DIberitakan sebelumnya, puluhan bra atau kutang dan celana dalam perempuan berserakan di Situs Nagara Padang, Desa Rawabogo, Kecamatan Ciwidey, Kabupaten Bandung. Pakaian dalam itu diduga sengaja dibuang oleh peziarah.
Padahal, Situs Nagara Padang tersebut dikeramatkan oleh warga setempat. Warga setempat meyakini, kutang dan calan dalam itu milik para peziarah yang datang ke situs itu.
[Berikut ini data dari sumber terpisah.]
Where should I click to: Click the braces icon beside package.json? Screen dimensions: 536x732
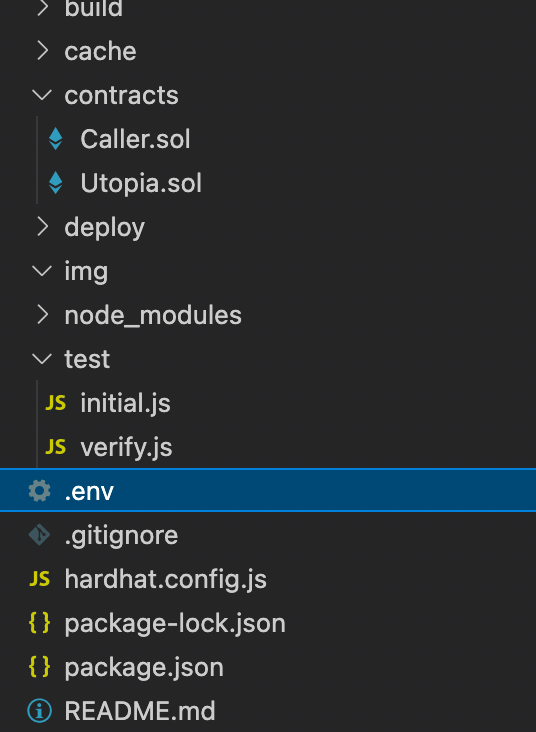coord(39,667)
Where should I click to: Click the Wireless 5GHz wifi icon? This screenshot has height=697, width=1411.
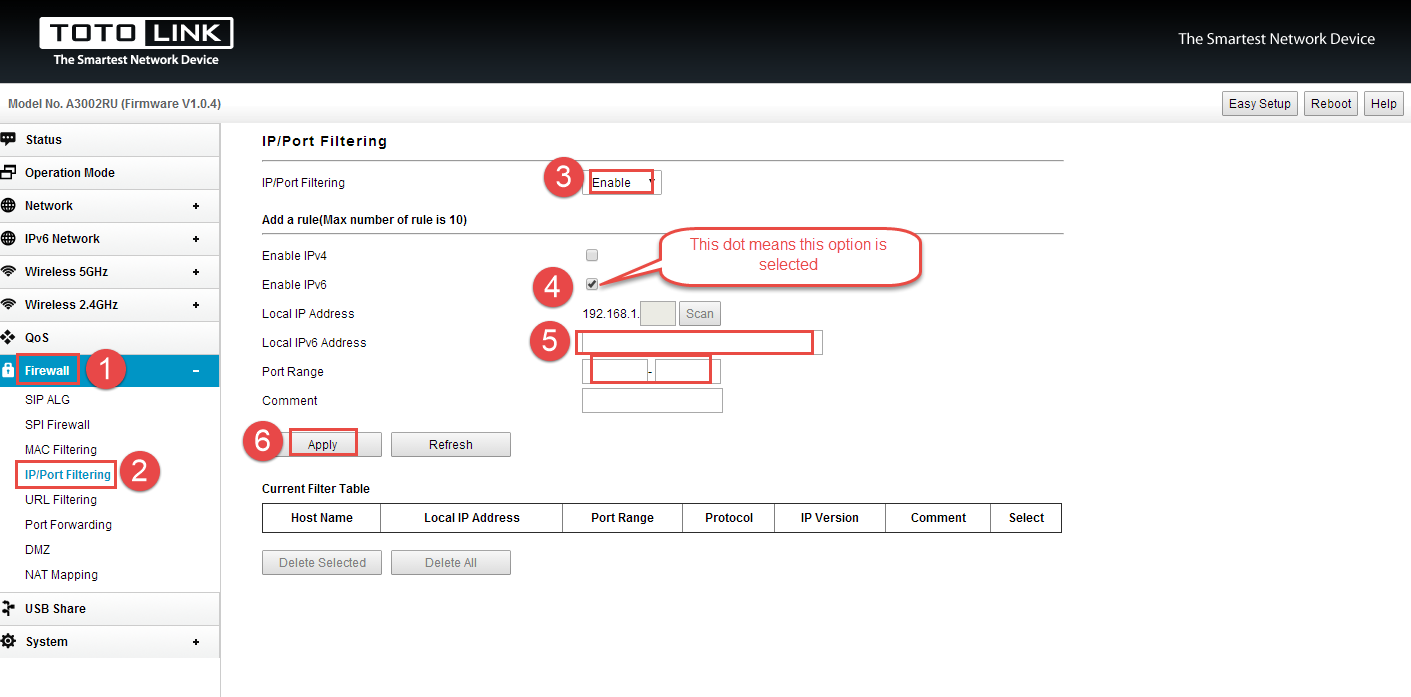click(8, 271)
Hermansyah, warga Desa Rawabogo mengatakan, Situs Nagara Padang kotor dan dipenuhi tumpukan pakaian dalam perempuan. "Kebanyakan mah (pakaian dalam) wanita. Situs Nagara Padang dipastikan bukan tempat mesum, hanya tempat ziarah," kata Hermansyah kepada wartawan pada Rabu (19/10/2022).
Dia menduga, pakaian dalam itu dibuang peziarah. Sebab warga setempat dan para pendaki, tidak mungkin tega mengotori situs tersebut.
"Dibuang peziarah, mungkin. Peziarah dari luar. Warga setempat gak mungkin (mengotori Situs Nagara Padang). Gak mungkin, kami (warga setempat). Gak mungkin mengotori kampung halaman sendiri," ujar Hermansyah.
Untuk diketahui, Situs Nagara Padang berada di perbatasan Kab.Bandung dan Kabupaten Bandung Barat (KBB). Meski diduga sama-sama peninggalan Era Megalitikum, namun karakteristik batuannya berbeda antara Situs Gunung Padang di Cianjur dan Nagara Padang di Ciwidey, Kabupaten Bandung.
Batu-batu di Situs Nagara Padang berserak sporadis dengan ukuran sangat besar dan unik. Tempat ini diduga dibangun oleh leluhur ribuan tahun silam. Namun tidak ketahui, kapan Situs Nagara Padang berdiri.